Cintia Yazigi
Alerta à legislação que envolverá os empregados domésticos
Contudo, este tema não pode ser esquecido no tempo e sobreviver apenas ao calor de discussões ocasionais. Merece atenção permanente a fim de prevenir consequências equivocadas geradas pela sua aplicação no universo doméstico, que como se sabe, difere muito do universo empresarial.
Óbvio que a majoração dos encargos sociais e trabalhistas é um grande vilão dos empregadores domésticos, mas certamente o aumento no índice de desemprego será ainda um maior vilão para os próprios empregados domésticos.
Nos termos do art. 1º da lei 5.859/72 (clique aqui), o empregado doméstico é notadamente assim caracterizado se presta serviços contínuos para empregador (pessoa ou família no âmbito residencial) sem finalidade lucrativa. Assim, se o trabalho for voltado para fins lucrativos, mesmo dentro de uma residência, não haverá como atribuir ao empregado a condição de doméstico.

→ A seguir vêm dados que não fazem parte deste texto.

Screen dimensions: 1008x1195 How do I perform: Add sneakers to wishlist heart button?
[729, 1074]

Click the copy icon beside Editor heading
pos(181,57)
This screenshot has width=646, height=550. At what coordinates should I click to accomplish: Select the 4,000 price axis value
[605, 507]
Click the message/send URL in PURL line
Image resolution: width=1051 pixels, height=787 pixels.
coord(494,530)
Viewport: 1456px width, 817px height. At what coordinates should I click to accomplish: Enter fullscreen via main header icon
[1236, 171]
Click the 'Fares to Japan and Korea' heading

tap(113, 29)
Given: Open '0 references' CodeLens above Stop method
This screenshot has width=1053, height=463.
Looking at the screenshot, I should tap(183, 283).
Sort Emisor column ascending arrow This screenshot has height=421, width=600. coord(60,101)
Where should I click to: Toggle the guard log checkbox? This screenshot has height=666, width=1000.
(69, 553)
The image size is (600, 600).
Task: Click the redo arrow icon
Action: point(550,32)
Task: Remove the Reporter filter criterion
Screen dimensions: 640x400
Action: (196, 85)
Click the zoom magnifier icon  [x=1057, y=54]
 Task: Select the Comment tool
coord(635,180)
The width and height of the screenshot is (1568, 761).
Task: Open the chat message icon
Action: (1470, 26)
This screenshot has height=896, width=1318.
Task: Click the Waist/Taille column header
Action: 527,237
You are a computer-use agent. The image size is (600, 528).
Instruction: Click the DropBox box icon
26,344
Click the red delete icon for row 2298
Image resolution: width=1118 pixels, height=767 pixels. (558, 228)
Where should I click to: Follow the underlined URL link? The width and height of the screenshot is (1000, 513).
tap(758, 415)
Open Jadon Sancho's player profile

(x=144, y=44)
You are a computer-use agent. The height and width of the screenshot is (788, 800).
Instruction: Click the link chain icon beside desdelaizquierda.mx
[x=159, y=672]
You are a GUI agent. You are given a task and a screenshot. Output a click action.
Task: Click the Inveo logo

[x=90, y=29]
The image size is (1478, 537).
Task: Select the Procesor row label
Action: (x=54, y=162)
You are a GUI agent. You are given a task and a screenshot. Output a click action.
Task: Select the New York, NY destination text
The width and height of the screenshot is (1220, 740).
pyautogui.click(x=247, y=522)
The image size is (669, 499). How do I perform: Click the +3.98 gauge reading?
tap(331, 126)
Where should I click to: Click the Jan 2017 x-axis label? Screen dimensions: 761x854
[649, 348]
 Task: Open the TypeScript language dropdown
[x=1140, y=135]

Dentre os empregados domésticos podem-se considerar as chamadas "empregadas", incluindo as faxineiras, as copeiras, as cozinheiras, os mordomos, os motoristas, as babás, as acompanhantes, os seguranças particulares, as enfermeiras "in home", os jardineiros, as lavadeiras, as passadeiras, os caseiros e outros. Há ainda, embora poucos, aqueles que exercem atividades de empregados domésticos geralmente direcionados à classe social alta, tais como os prestadores de serviços em iate particular ou casas de veraneio, professores particulares, pilotos de helicópteros e aviões particulares e outras funções desempenhadas sempre sem exploração de atividade lucrativa.
Os empregados domésticos não geram qualquer lucro ou vantagem financeira ao seu empregador. Ao contrário, são geradores de custos para as famílias que não têm nenhuma possibilidade de recuperação. Sob este aspecto, urge ressaltar que além dos encargos diretos, os empregados domésticos ocasionam despesas indiretas, bem superiores àquelas geradas pelos empregados enquadrados na Consolidação das Leis do Trabalho (clique aqui). Ademais, nos termos da legislação ainda vigente, o empregador não poderá descontar qualquer valor de seu salário pelo fornecimento de alimentação, vestuário, higiene e moradia, benefícios estes que superam os benefícios concedidos ao empregado urbano e rural, previsto no artigo 7º da Constituição Federal (clique aqui).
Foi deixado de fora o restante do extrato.